___ PROVIDED RECORDS ___

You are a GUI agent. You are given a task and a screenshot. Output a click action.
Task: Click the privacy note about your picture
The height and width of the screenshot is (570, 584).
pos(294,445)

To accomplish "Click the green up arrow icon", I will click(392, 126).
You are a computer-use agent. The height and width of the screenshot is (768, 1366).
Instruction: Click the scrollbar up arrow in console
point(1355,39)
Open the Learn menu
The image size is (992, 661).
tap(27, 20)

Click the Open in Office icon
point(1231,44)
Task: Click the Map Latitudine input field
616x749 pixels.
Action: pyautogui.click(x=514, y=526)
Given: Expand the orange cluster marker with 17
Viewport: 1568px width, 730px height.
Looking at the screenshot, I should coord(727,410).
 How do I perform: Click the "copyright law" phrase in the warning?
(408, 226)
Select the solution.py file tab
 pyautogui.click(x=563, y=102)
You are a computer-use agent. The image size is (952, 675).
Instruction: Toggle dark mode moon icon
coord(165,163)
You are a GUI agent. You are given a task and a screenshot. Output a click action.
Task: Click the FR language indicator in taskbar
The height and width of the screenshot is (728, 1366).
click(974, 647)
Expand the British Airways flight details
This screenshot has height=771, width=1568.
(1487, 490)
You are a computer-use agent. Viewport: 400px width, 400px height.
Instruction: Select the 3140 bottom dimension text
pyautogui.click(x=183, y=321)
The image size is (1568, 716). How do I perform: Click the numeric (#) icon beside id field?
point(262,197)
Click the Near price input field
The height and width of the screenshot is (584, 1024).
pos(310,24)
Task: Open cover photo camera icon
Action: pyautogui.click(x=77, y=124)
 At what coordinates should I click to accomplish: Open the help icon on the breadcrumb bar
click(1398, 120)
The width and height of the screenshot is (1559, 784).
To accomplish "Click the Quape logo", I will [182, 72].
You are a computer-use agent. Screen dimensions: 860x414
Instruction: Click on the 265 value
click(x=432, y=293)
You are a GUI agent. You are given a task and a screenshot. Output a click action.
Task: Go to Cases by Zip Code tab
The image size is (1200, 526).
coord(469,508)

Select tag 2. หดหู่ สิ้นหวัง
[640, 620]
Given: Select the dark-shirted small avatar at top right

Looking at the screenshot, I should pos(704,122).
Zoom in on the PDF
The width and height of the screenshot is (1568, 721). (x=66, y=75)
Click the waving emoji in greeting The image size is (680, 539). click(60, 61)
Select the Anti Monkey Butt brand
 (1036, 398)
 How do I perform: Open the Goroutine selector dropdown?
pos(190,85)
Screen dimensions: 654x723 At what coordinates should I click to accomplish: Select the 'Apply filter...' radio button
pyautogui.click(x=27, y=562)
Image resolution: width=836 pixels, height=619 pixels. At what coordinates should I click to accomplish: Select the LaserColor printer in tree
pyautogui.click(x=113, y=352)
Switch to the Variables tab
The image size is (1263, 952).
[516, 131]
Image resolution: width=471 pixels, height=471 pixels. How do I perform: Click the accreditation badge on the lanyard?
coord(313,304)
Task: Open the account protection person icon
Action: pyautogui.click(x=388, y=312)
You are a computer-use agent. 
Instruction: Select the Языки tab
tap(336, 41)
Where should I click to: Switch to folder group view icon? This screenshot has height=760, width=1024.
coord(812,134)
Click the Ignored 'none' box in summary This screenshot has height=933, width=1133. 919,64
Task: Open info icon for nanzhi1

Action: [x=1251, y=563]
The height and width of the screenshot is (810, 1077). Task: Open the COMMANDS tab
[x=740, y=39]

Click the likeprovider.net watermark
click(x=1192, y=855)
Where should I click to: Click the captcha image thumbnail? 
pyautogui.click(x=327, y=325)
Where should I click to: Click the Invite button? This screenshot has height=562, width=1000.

___

Write out all the rows again, replacing every "GUI agent" with "screen agent" and leaving everything else unchanged.

■ **SOLVED PROBLEM**:
You are a screen agent. You are given a task and a screenshot. Output a click action.
Task: Click the privacy note about your picture
The height and width of the screenshot is (570, 584).
pos(294,445)

To accomplish "Click the green up arrow icon", I will click(392, 126).
You are a computer-use agent. The height and width of the screenshot is (768, 1366).
Instruction: Click the scrollbar up arrow in console
point(1355,39)
Open the Learn menu
The image size is (992, 661).
tap(27, 20)

Click the Open in Office icon
point(1231,44)
Task: Click the Map Latitudine input field
616x749 pixels.
Action: pyautogui.click(x=514, y=526)
Given: Expand the orange cluster marker with 17
Viewport: 1568px width, 730px height.
Looking at the screenshot, I should coord(727,410).
 How do I perform: Click the "copyright law" phrase in the warning?
(408, 226)
Select the solution.py file tab
 pyautogui.click(x=563, y=102)
You are a computer-use agent. The image size is (952, 675).
Instruction: Toggle dark mode moon icon
coord(165,163)
You are a screen agent. You are given a task and a screenshot. Output a click action.
Task: Click the FR language indicator in taskbar
The height and width of the screenshot is (728, 1366).
click(974, 647)
Expand the British Airways flight details
This screenshot has height=771, width=1568.
(1487, 490)
You are a computer-use agent. Viewport: 400px width, 400px height.
Instruction: Select the 3140 bottom dimension text
pyautogui.click(x=183, y=321)
The image size is (1568, 716). How do I perform: Click the numeric (#) icon beside id field?
point(262,197)
Click the Near price input field
The height and width of the screenshot is (584, 1024).
pos(310,24)
Task: Open cover photo camera icon
Action: pyautogui.click(x=77, y=124)
 At what coordinates should I click to accomplish: Open the help icon on the breadcrumb bar
click(1398, 120)
The width and height of the screenshot is (1559, 784).
To accomplish "Click the Quape logo", I will [182, 72].
You are a computer-use agent. Screen dimensions: 860x414
Instruction: Click on the 265 value
click(x=432, y=293)
You are a screen agent. You are given a task and a screenshot. Output a click action.
Task: Go to Cases by Zip Code tab
The image size is (1200, 526).
coord(469,508)

Select tag 2. หดหู่ สิ้นหวัง
[640, 620]
Given: Select the dark-shirted small avatar at top right

Looking at the screenshot, I should pos(704,122).
Zoom in on the PDF
The width and height of the screenshot is (1568, 721). (x=66, y=75)
Click the waving emoji in greeting The image size is (680, 539). click(60, 61)
Select the Anti Monkey Butt brand
 (1036, 398)
 How do I perform: Open the Goroutine selector dropdown?
pos(190,85)
Screen dimensions: 654x723 At what coordinates should I click to accomplish: Select the 'Apply filter...' radio button
pyautogui.click(x=27, y=562)
Image resolution: width=836 pixels, height=619 pixels. At what coordinates should I click to accomplish: Select the LaserColor printer in tree
pyautogui.click(x=113, y=352)
Switch to the Variables tab
The image size is (1263, 952).
[516, 131]
Image resolution: width=471 pixels, height=471 pixels. How do I perform: Click the accreditation badge on the lanyard?
coord(313,304)
Task: Open the account protection person icon
Action: pyautogui.click(x=388, y=312)
You are a computer-use agent. 
Instruction: Select the Языки tab
tap(336, 41)
Where should I click to: Switch to folder group view icon? This screenshot has height=760, width=1024.
coord(812,134)
Click the Ignored 'none' box in summary This screenshot has height=933, width=1133. 919,64
Task: Open info icon for nanzhi1

Action: [x=1251, y=563]
The height and width of the screenshot is (810, 1077). Task: Open the COMMANDS tab
[x=740, y=39]

Click the likeprovider.net watermark
click(x=1192, y=855)
Where should I click to: Click the captcha image thumbnail? 
pyautogui.click(x=327, y=325)
Where should I click to: Click the Invite button? This screenshot has height=562, width=1000.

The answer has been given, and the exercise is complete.